Web/ La tratta su Facebook: la storia di quattro minori afgani

''Questa storia comincia a Tagab, che su Google Maps, se lo cercate, sta a 4950 chilometri da Roma. Tagab, sempre se lo cercate, sono quattro case, dieci mucche, due strade, e il resto è fame, freddo e paura: a Tagab la gente scompare, da decenni qualcuno ci traffica l'oppio. Da mesi, a Tagab, qualcuno ci traffica anche i bambini.” Inizia così “Forrest Gump andava a piedi”. Non si tratta, però, di un racconto inventato ma di una storia vera. Una storia lunga cinquemila chilometri: 4 ragazzi minorenni da un paese dell"Afghanistan al confine con l’Iran, a Roma. Soli, sotto la pioggia e circondati solo dalla diffidenza della gente. Tecnicamente si chiama “smuggling” o contrabbando di esseri umani. Nella pratica si tratta di bambini che hanno perso i genitori, uccisi dai talebani.

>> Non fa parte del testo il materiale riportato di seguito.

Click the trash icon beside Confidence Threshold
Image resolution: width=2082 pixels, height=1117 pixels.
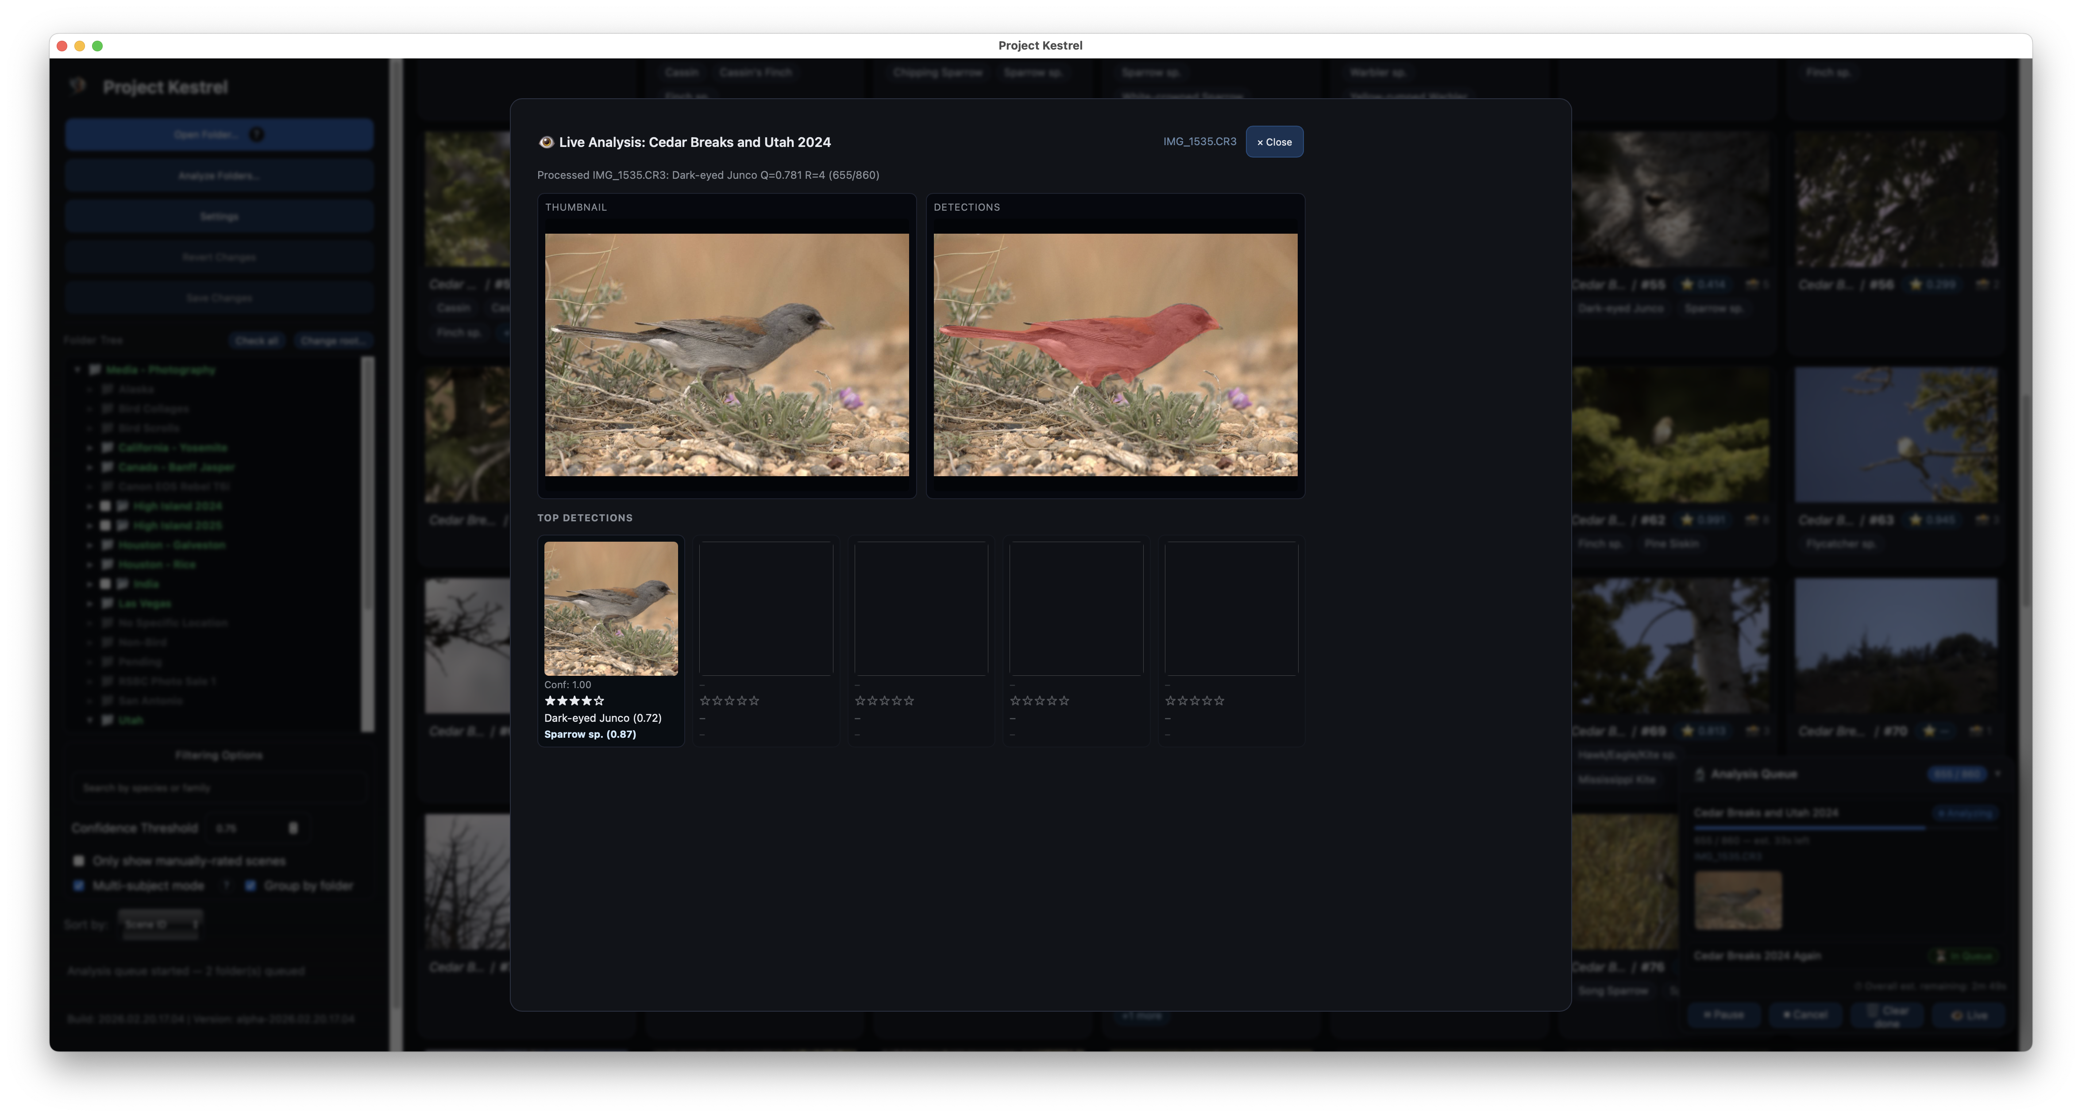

Akmed, uno dei ragazzi che hanno percorso 5 mila chilometri a piedi
Per loro i parenti hanno pagato ai trafficanti un cachet di 5/10mila euro, che permette l'ingresso illegale all'interno di un paese con una destinazione finale ignota. Ma che spesso può essere lo sfruttamento lavorativo, lo spaccio o nella peggiore delle ipotesi l’espianto degli organi. La tratta che ha inizio in un paesino afgano, passa per l’Iran, la Turchia e la Grecia, dove in un tir si riescono a stipare più di cento persone. E poi la nave porta a Bari e il treno a Roma, fino alla stazione Piramide e al bus 175.
E’ qui che i quattro ragazzini afghani incontrano una giornalista, Carlotta Mismetti Capua, la sola che sul pullman gli rivolge la parola e che, comprendendo la difficoltà della situazione, decide di aiutarli. “E’ il male degli altri che mi ha fatto agire - racconta la giornalista - se sull’autobus intorno a quei ragazzi non si fosse creato un vuoto non avrei avuto l’impulso di sedermi e di iniziare a parlare con loro. Nessuno voleva stargli vicino perché erano sporchi, stranieri, diversi - continua - qualcuno mormorava: ah questi rumeni!se non avessero detto frasi razziste, forse neanche io li avrei guardati bene, e sarei stata più distratta''.